---- DATA RECORDS
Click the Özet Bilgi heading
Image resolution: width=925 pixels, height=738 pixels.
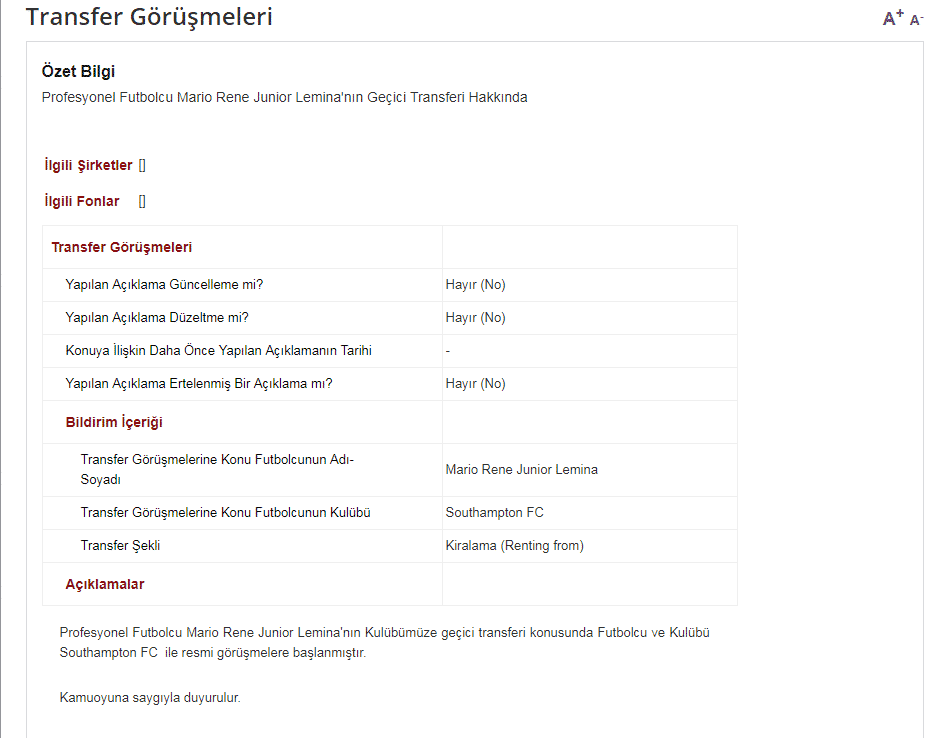[79, 71]
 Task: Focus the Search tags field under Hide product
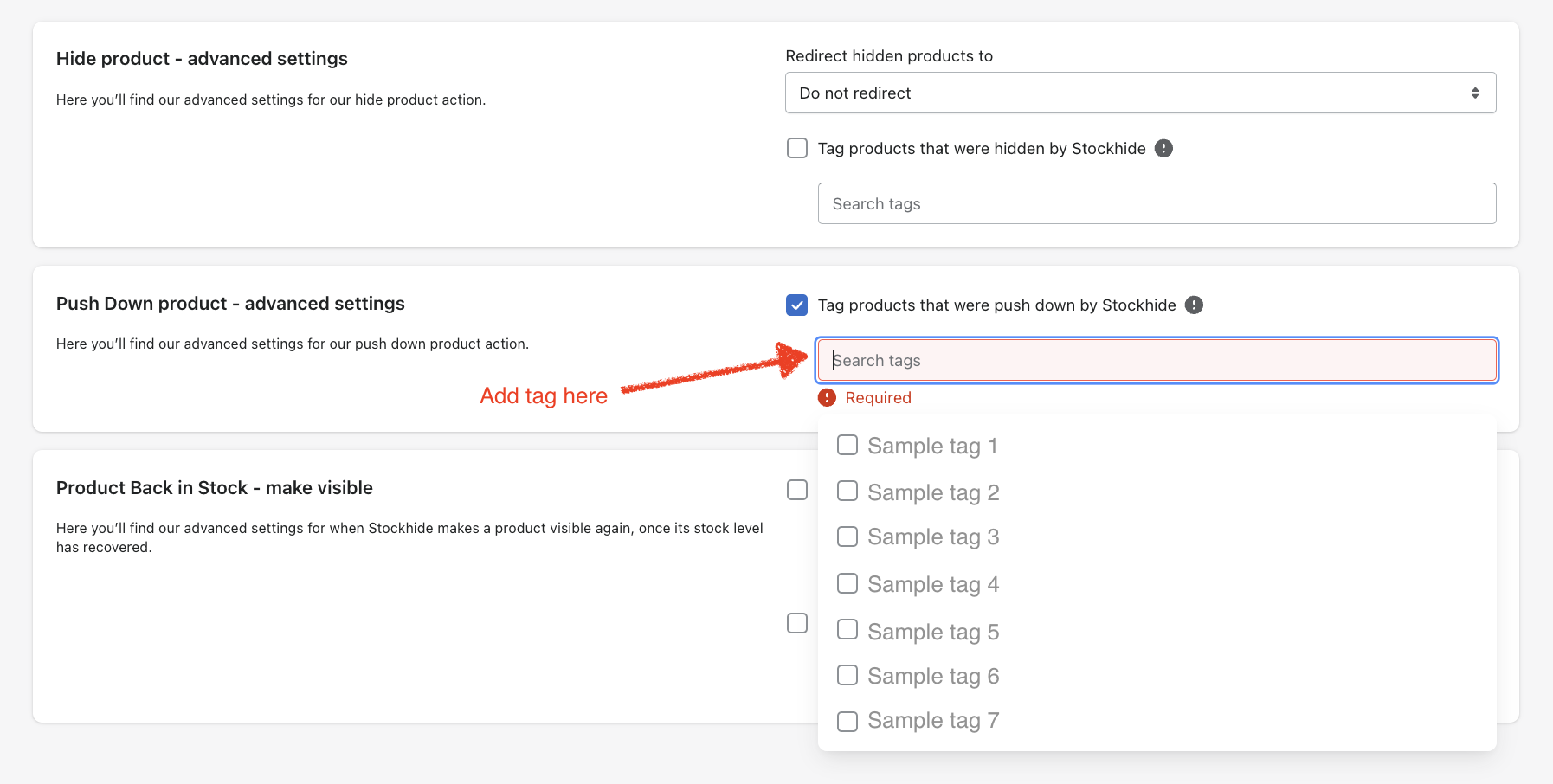click(1157, 204)
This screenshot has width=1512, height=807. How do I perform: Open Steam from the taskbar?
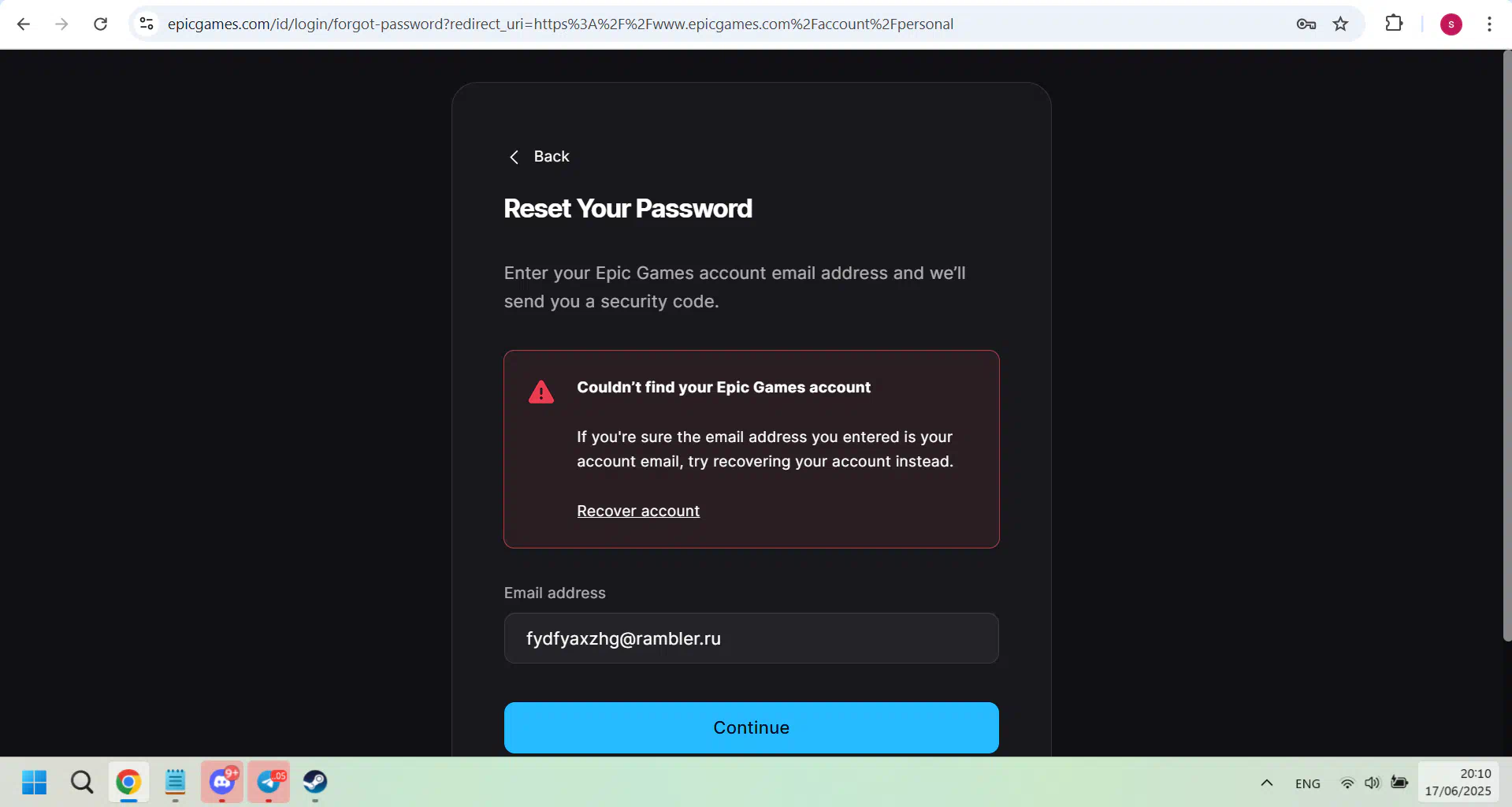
--------
TASK INSTRUCTIONS: Both the line containing "Image resolution: width=925" and the last line of the records above belong in the exact copy, along with every line between them; pictures do not.

SOLVED PROBLEM:
Image resolution: width=925 pixels, height=738 pixels.
[79, 71]
 Task: Focus the Search tags field under Hide product
click(1157, 204)
This screenshot has width=1512, height=807. How do I perform: Open Steam from the taskbar?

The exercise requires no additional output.